Exercise brief - Copy out each line of the data below in which the string "will" appears.

======== Available data ========

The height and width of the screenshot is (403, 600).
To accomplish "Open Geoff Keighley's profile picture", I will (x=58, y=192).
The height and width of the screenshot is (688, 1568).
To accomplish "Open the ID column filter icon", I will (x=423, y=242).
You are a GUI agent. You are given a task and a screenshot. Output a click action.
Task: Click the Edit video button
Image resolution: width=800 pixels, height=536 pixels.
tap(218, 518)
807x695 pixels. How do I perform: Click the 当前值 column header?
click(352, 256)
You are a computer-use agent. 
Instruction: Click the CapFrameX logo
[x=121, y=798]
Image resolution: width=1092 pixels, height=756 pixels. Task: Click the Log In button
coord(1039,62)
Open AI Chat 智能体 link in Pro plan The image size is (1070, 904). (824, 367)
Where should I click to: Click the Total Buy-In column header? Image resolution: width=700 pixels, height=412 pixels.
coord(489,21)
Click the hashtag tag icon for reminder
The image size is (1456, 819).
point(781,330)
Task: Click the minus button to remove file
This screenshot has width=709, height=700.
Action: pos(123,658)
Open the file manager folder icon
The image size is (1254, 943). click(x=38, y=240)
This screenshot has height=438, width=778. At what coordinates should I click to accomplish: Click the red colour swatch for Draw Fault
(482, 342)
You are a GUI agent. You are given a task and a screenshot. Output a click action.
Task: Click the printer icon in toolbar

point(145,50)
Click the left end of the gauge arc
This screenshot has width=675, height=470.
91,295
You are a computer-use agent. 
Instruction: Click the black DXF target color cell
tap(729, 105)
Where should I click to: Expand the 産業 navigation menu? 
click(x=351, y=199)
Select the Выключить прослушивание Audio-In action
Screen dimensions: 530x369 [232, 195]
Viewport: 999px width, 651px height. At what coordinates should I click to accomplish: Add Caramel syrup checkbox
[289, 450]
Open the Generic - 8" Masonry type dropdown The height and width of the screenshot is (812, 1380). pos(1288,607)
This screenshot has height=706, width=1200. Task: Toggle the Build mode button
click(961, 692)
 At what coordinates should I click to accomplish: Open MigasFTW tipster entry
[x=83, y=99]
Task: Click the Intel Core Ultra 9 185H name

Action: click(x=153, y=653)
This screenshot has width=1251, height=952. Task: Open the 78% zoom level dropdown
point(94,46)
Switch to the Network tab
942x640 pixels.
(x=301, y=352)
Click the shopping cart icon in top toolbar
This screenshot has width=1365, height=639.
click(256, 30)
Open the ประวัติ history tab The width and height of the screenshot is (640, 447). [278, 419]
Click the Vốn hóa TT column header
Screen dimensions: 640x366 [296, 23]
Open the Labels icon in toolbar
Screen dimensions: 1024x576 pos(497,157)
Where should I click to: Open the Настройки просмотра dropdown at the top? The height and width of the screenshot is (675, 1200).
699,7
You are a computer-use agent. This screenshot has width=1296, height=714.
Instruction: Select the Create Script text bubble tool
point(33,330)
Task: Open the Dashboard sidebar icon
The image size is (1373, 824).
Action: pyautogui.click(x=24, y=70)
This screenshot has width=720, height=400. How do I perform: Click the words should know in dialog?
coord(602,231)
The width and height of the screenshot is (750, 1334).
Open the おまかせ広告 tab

========

Solved problem -
To accomplish "Open Geoff Keighley's profile picture", I will (x=58, y=192).
To accomplish "Open the ID column filter icon", I will (x=423, y=242).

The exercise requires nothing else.